Congratulations to Anna Normann and Ania Greiner, whose choreography videos received the highest number of votes from the voting surfers of StealThisDance.com!
We are now in the process of learning Normann’s moves to perform them at our Punk Yankees shows… buy your tickets and come check it out!
When we set out to sample the moves from an excerpt video of “Seder,” a work by choreographer Ohad Naharin performed by the Batsheva Ensemble (the second company of the Batsheva Dance Company), I was interested in the strange concept of making one continuous dance from a series of excerpts. But what ended up becoming more interesting to us was that sampling the moves – without context or direction from the choreographer – is endlessly problematic.
For many people, the word “choreography” is understood as being just the moves in a dance. Yet in reality, it encompasses a theoretical ecosystem of things both ephemeral and defined: conceptual ideas, arrangement of bodies, relationship to space, interaction between dancers, and the attention to dynamics, energy, quality, immediacy, and intent, to name a few. Often wed to the choreography are considerations about the relationship between the movement and the music, lights, costumes, text, and other media.
So with our best efforts to exactly replicate the movements from the Batsheva video (which is impossible, by the way), without replicating any other aspect of the choreography, we have found the results to be far more flat than its already 2-dimensional source. We also weren’t able to teleport ourselves in and out of the frame to match the number of dancers in each video cut, taking us farther away from anything Batsheva.

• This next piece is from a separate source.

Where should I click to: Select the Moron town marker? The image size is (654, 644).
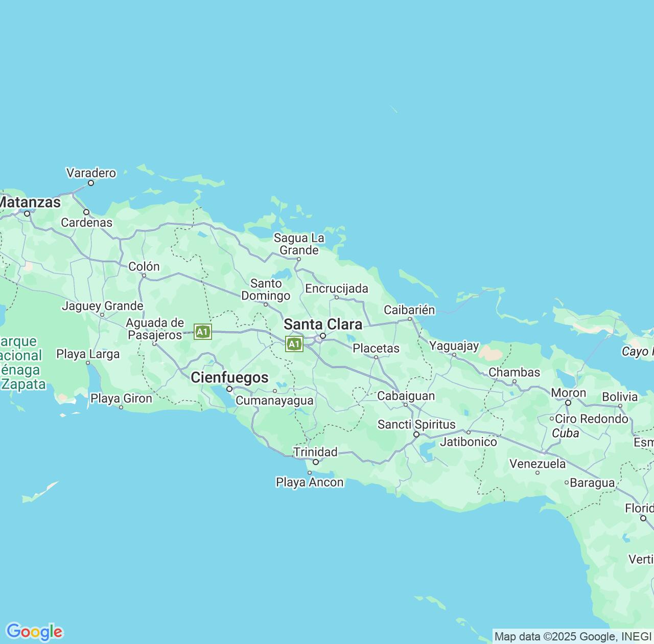[568, 403]
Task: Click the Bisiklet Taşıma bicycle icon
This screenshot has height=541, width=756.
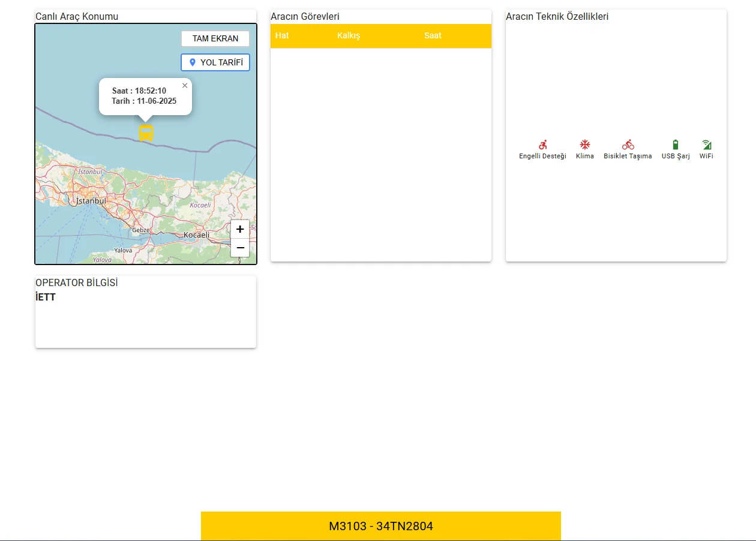Action: [x=628, y=145]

With respect to the music, Corona’s “Rhythm of the Night” was chosen because at one point we talked about creating some kind of cyclical loop that connects several of our YouTube samples. And this particular song is the music for the ever-so-fabulous credit reel of the French film Beau Travail, in which the lead actor (Denis Lavant) is dancing in a club. We referenced this video as an example of impersonations in our research at the Maggie Allesee National Center for Chorography. Ironically, the video was initially given a copyright violation on YouTube for usage of the song (not the moves!), so we had to use the audio from the camera, which is why it is so quiet.
The next time we revisit this Batsheva sample, it might be to appropriate the movement into a derivative composition, or to mash it up with Sara Carlson’s ever popular “Fly to Paradise” (but probably not) …or maybe just wear a different shirt.